La loi aux Etats-Unis est claire : les travailleurs ont le droit de se syndiquer. Mais, dans le même temps, la législation offre aux entreprises de nombreux moyens dilatoires susceptibles d’empêcher la création de syndicats. Jadis, la chose se réglait par l’irruption de gros bras qui faisaient le ménage et la chasse aux syndicalistes, souvent accusés de communisme. Aujourd’hui, d’autres moyens sont employés. Ainsi le cas de la chaîne de supermarchés Walmart qui ne tolère pas les syndicats (sauf en Chine où ses employés peuvent adhérer au syndicat contrôlé par les autorités). Walmart n’hésite pas à fermer les magasins ou bien les rayons dont les salariés se syndiquent. Ce fut le cas avec son supermarché de Jonquière au Canada qui fut définitivement fermé moins d’un an après que ses salariés eurent réussi à imposer un syndicat. Une première qui ne s’est pas répétée ailleurs.
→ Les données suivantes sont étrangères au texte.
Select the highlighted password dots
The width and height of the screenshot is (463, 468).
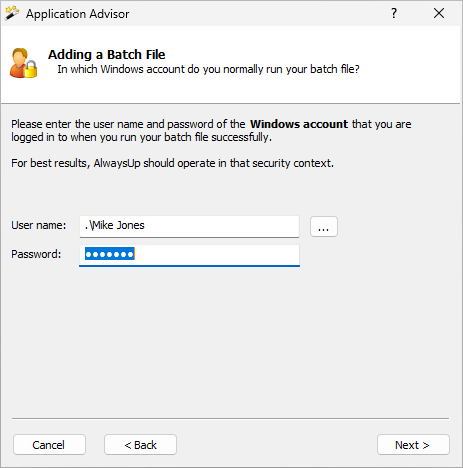pyautogui.click(x=110, y=254)
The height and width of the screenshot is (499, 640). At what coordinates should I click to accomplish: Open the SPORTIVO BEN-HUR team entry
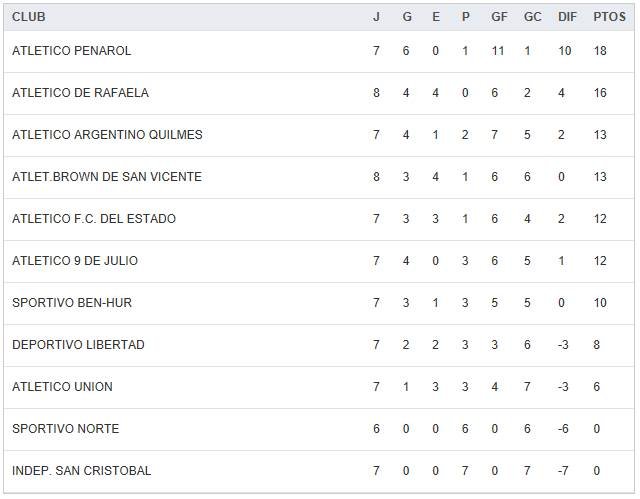tap(72, 303)
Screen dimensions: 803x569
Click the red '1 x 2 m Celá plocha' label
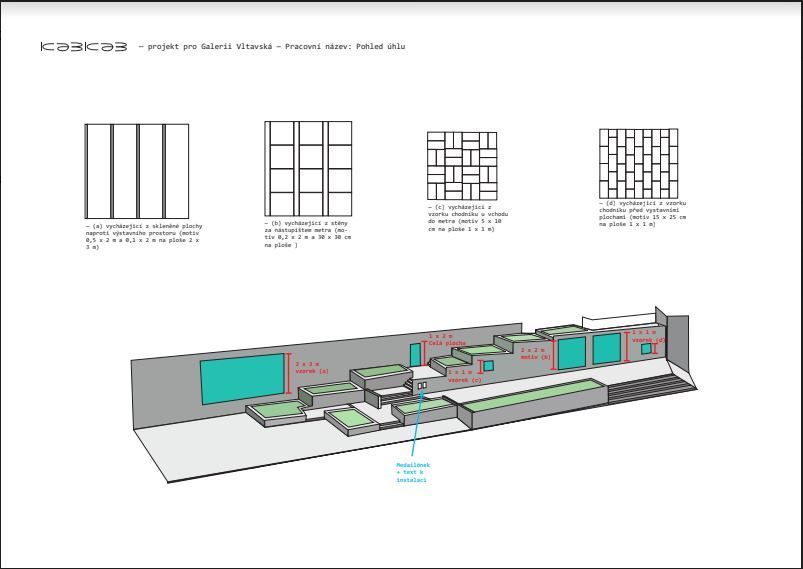[447, 340]
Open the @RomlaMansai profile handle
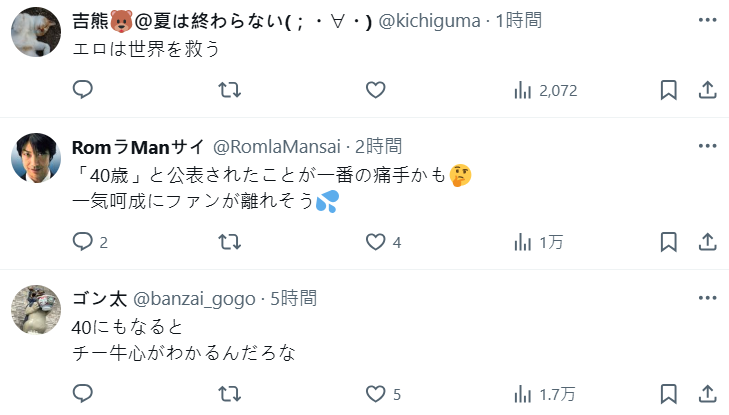The width and height of the screenshot is (729, 415). click(x=275, y=146)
De manière traditionnelle, le parti démocrate était favorable aux syndicats lesquels le finançaient mais ces liens se sont largement distendus depuis les années 1990 et les deux mandats de Bill Clinton (1992-2000). Ce dernier, en favorisant l’essor de la mondialisation, du libre-échange et des marchés financiers a rompu le pacte qui liait son parti aux syndicats, notamment la confédération AFL-CIO. Le ressentiment de nombre de salariés à l’égard du parti démocrate explique en partie l’émergence d’un conservatisme populaire illustré récemment par l’émergence de Donald Trump et sa capacité à attirer à lui le vote d’anciens électeurs démocrates issus des classes populaires.
Manœuvre politique
La sortie de Joseph Biden est donc une tentative évidente de recoller les morceaux et de séduire un électorat potentiel constitué par ce nouveau prolétariat employé par les géants de la « nouvelle économie » (Amazon, Google) ou par leurs devanciers comme Walmart. L’aile gauche du parti démocrate milite pour aller plus loin et exige des lois criminalisant l’interdiction de fait des syndicats. A cela s’ajoutent les revendications sur l’instauration d’un salaire minimum national, vieille demande qui n’est toujours pas exaucée faute d’accord au Congrès. Avec son soutien aux salariés d’Amazon, c’est aussi sa gauche parlementaire que le président américain tente d’amadouer.